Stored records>
##########

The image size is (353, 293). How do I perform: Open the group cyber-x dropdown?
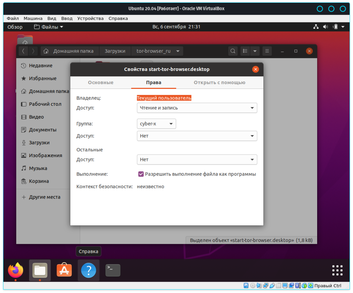click(156, 124)
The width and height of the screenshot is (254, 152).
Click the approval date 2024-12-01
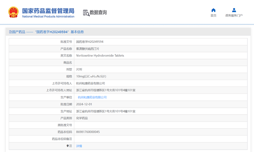click(x=84, y=104)
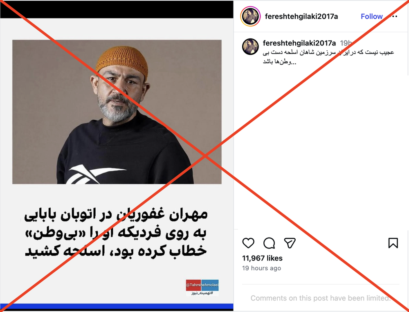Click the Reebok logo on sweatshirt
This screenshot has height=312, width=409.
pyautogui.click(x=95, y=175)
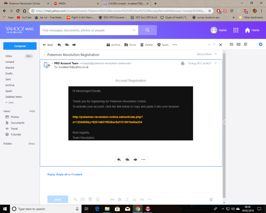This screenshot has height=213, width=266.
Task: Click the Compose button
Action: coord(20,46)

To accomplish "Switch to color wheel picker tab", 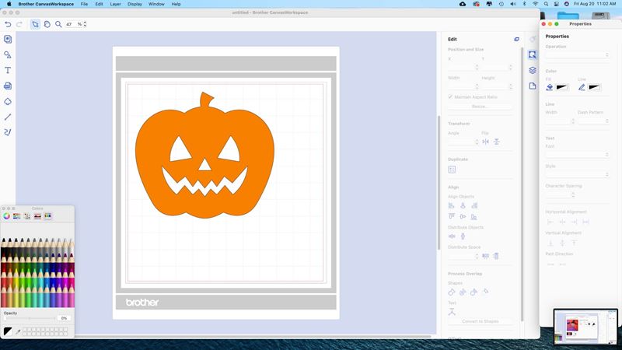I will click(x=7, y=215).
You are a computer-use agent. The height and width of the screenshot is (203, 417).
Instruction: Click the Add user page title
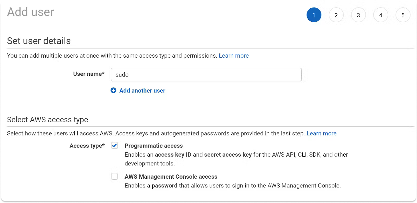31,11
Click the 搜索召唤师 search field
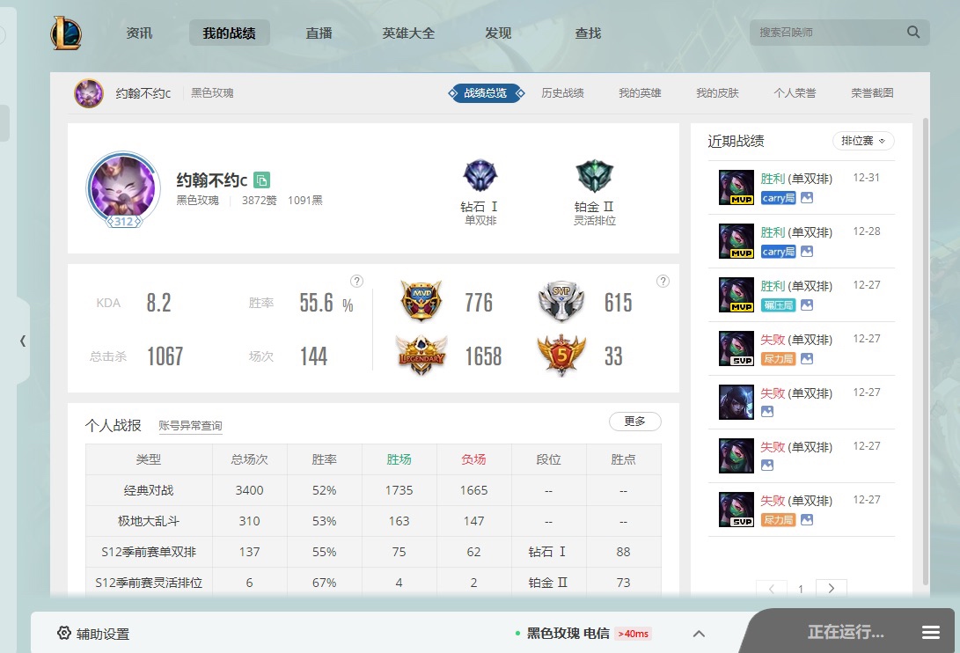Viewport: 960px width, 653px height. (x=827, y=33)
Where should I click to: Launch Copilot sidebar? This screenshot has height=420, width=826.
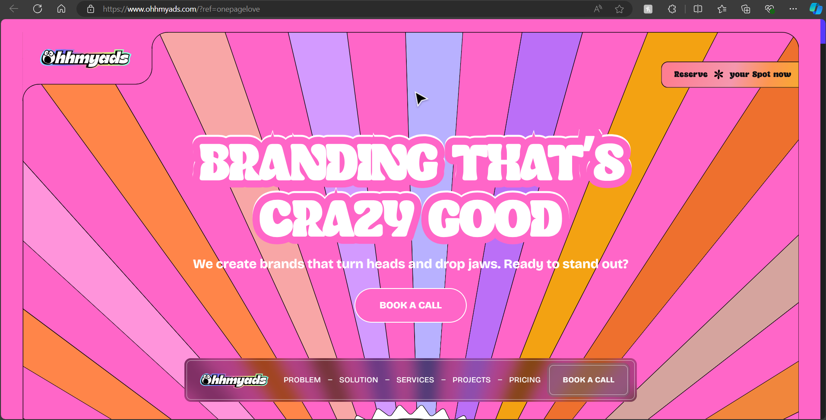(x=815, y=9)
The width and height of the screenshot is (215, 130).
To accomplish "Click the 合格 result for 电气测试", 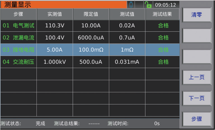I will coord(163,26).
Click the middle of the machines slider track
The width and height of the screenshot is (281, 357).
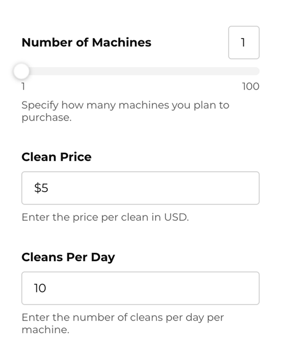[141, 71]
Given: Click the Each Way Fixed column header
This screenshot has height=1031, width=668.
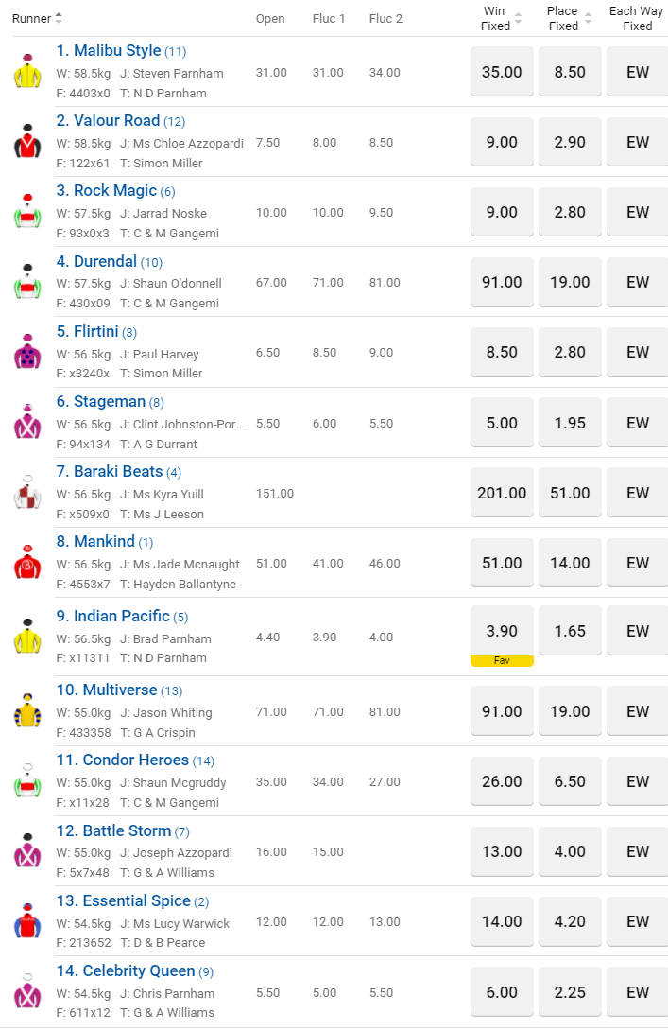Looking at the screenshot, I should coord(637,19).
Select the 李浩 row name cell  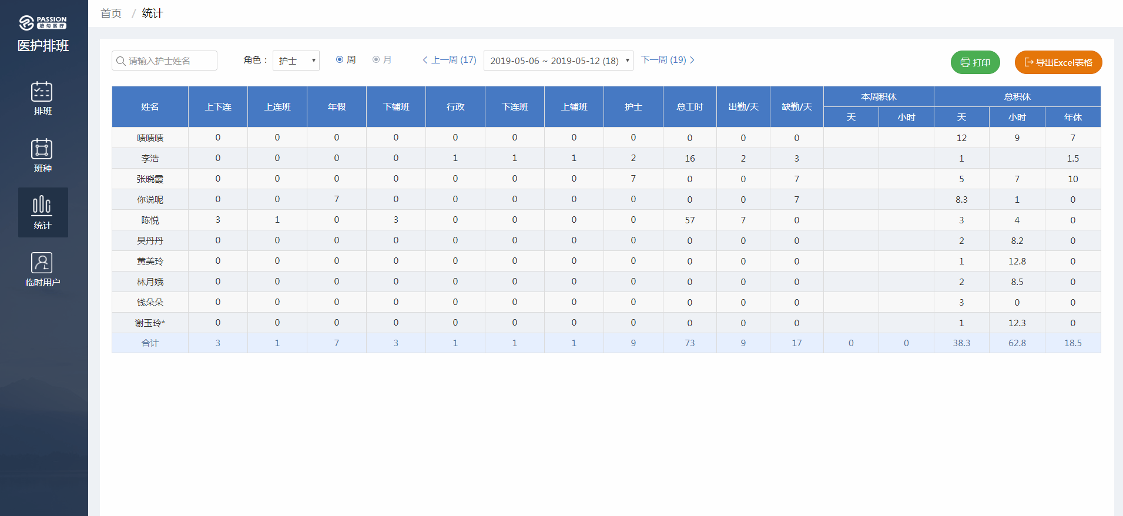click(x=150, y=159)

##########

Directions> Provide the lines again, unchanged, from where the data above begins through the line containing "The width and height of the screenshot is (254, 152).", both ends included, omitting pictures and adding nothing.

Expected answer>
The image size is (353, 293). How do I perform: Open the group cyber-x dropdown?
click(156, 124)
The width and height of the screenshot is (254, 152).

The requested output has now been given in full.